WORK INSTRUCTION:
If a record contains a picture, skip the picture and transcribe the rest exactly.

PROVIDED MATERIAL:
---------------
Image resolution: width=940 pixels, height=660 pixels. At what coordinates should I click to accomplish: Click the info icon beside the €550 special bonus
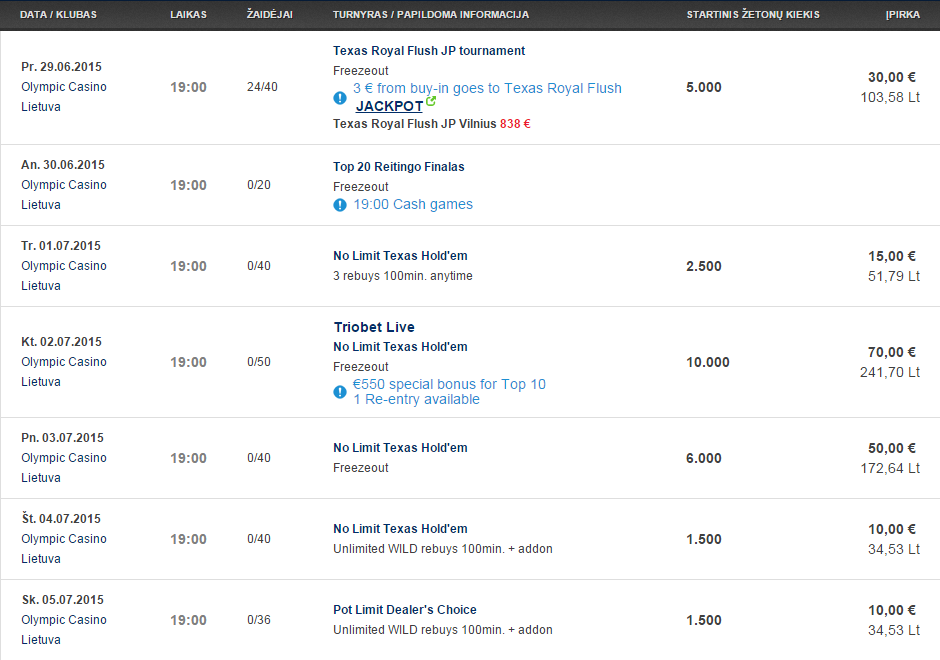[x=340, y=392]
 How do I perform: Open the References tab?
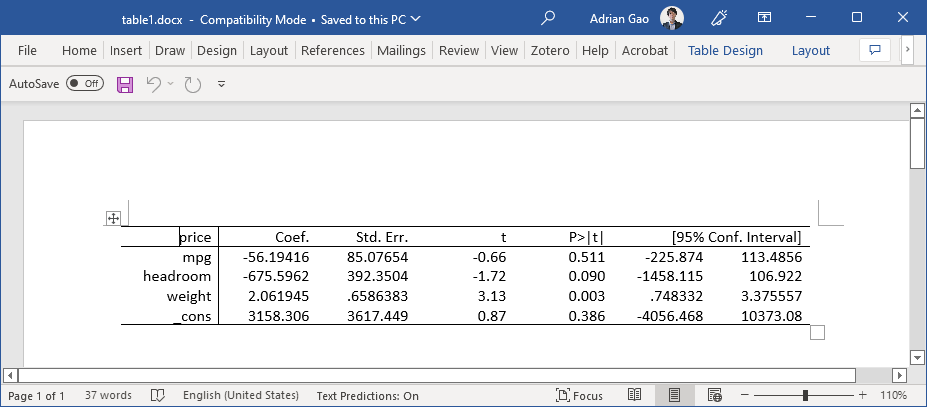332,51
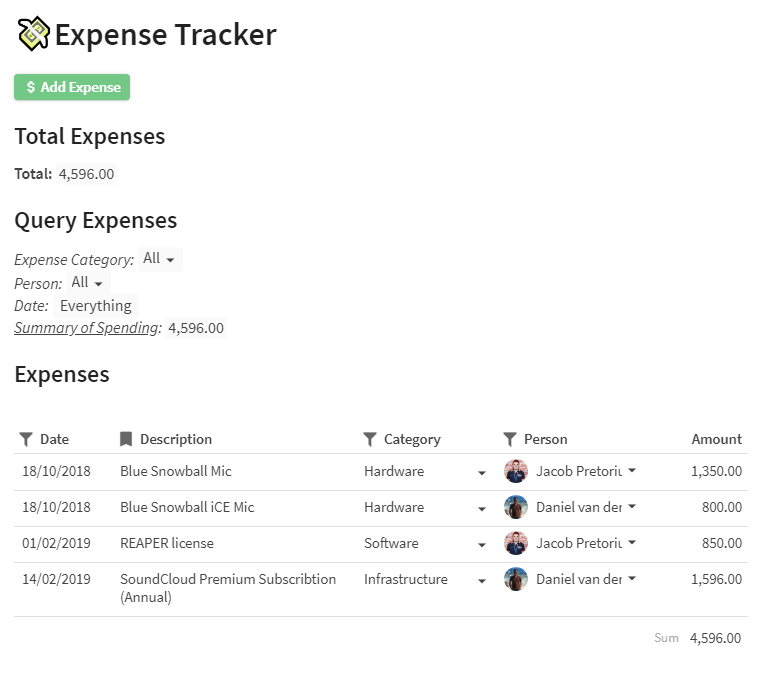Click the Date column filter icon

[x=26, y=439]
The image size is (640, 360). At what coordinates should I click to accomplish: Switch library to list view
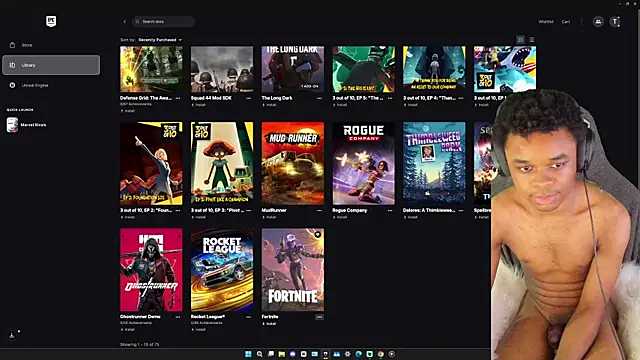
---------------
OUTPUT OF THE TASK:
Image resolution: width=940 pixels, height=660 pixels. At what coordinates should I click to accomplish: Click the info icon beside the €550 special bonus
[x=340, y=392]
 How do I perform: Open the References tab?
332,51
Click the Date column filter icon

[x=26, y=439]
The image size is (640, 360). At what coordinates should I click to accomplish: Switch library to list view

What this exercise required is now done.